[Saved entries]

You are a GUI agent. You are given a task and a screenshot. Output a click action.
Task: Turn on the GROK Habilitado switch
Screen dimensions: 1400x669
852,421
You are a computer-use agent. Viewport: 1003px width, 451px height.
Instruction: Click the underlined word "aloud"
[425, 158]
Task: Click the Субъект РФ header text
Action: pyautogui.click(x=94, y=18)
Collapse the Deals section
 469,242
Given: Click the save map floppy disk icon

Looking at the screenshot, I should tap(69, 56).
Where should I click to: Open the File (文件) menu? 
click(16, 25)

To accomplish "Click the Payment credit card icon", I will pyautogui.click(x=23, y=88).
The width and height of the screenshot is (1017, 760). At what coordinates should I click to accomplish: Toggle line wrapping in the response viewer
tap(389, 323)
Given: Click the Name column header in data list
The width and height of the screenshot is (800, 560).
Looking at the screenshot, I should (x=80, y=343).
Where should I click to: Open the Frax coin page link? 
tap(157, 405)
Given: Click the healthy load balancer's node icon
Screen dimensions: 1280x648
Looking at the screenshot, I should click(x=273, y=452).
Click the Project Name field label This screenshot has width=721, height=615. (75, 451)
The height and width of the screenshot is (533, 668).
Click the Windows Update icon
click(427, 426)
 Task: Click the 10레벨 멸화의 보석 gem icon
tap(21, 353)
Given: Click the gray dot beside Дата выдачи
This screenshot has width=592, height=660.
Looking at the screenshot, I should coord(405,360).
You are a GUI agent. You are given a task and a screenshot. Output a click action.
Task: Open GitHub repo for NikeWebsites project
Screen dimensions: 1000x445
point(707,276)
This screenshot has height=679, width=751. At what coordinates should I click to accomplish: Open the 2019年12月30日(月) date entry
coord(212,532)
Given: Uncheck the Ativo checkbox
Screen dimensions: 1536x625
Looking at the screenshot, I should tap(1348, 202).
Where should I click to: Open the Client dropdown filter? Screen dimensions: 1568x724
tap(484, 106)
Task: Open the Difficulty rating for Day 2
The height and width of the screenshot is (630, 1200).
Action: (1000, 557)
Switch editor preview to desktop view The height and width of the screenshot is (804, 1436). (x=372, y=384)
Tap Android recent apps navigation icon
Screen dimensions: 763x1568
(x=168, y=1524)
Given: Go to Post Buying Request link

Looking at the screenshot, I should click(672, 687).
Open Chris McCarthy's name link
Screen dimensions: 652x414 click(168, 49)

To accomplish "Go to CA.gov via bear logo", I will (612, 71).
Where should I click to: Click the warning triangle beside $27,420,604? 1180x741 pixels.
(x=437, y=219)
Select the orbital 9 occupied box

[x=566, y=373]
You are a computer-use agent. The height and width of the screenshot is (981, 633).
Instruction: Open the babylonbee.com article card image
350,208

(Work to be completed) For the word "will", find every line in the data that holds it and copy that line.

(Response to the task)
To accomplish "Click the Payment credit card icon", I will pyautogui.click(x=23, y=88).
To accomplish "Go to CA.gov via bear logo", I will (612, 71).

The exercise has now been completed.